I would say that my biggest take-back from my stint in LexisNexis is how I was encouraged not to be afraid to think big and to fight to achieve what I want to achieve. Having so much on my plate at that time, I started off by proposing “safe” and “doable” substandard ideas, especially for the online course. I still remember that my supervisor was less than impressed and kept pushing on the fact that she knows that I am capable of doing much better. I was constantly encouraged to go back and think of what I perceived as the best and the most ideal outcome, ignoring completely other considerations such as cost, time and “doability”. The emphasis was to ‘think big’.

I went back to my drawing board, putting myself in a very uncomfortable position of “thinking big” and when I returned with my new proposal, I was greeted with the biggest grin of satisfaction. Of course, what I had to face next was to worry about the execution, but as I went through the motions, I was provided with all the support I needed, given LN’s wide resources.

It is then I realized the truth of what I am always told in LN: If you want something, don’t wait for it to happen, go and fight to make it happen.

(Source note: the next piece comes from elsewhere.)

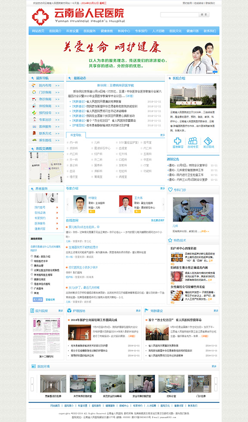
Task: Select the 广告宣传 survey radio button
Action: (x=32, y=288)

The fine line that distinguishes dreams and ideas from reality is drawn by each individual’s choice and willingness to go the extra mile.

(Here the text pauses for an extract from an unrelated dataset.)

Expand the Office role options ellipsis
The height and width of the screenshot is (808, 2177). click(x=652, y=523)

As a whole, my experience at LN has been fantastic as I was able to immerse myself in my greatest passion: law and human rights. I learnt from many different perspectives and was also given much flexibility at work, which I appreciated thoroughly.

Once I asked about the lunch times for LN offices, and the response was “When you’re hungry, you eat. When you are full, you come back”. Also when my supervisor was overseas, I was given the liberty to work out of office as when necessary. I was told that the location of my workstation did not matter, as long I was able to deliver satisfactorily. This was something I was very grateful for, given my preference to work in different environments and the burden of having to simultaneously juggle university applications with work. Top that up with the inspiring stories Gaythri recounts when she meets me for lunch, I can safely say that my LexisNexis experience was amazing.

In this 30 days, I have learnt that #LN4ROL is definitely not just a CSR programme but it rings through the entirety of LexisNexis’ existence. From making the law accessible to people, to working with NGOs and raising awareness on human rights issues, as well as reforming and tidying up laws of countries to make them consumable, these are all things that are essential in upholding the rule of law in our world today. And this is LexisNexis’ job scope. To me, LexisNexis is a profit-making corporate movement promoting and upholding the rule of law; and that is the essence of #LN4ROL.

Finally, I would just like to say that my experience in LN has taught me invaluable lessons that I would take forward not just in my future career, but a serve as an important milestone in my life. It was as if I was pushed into the deep end and I forced myself to learn to swim. It was hardly smooth sailing but I made it, and I really do treasure this experience.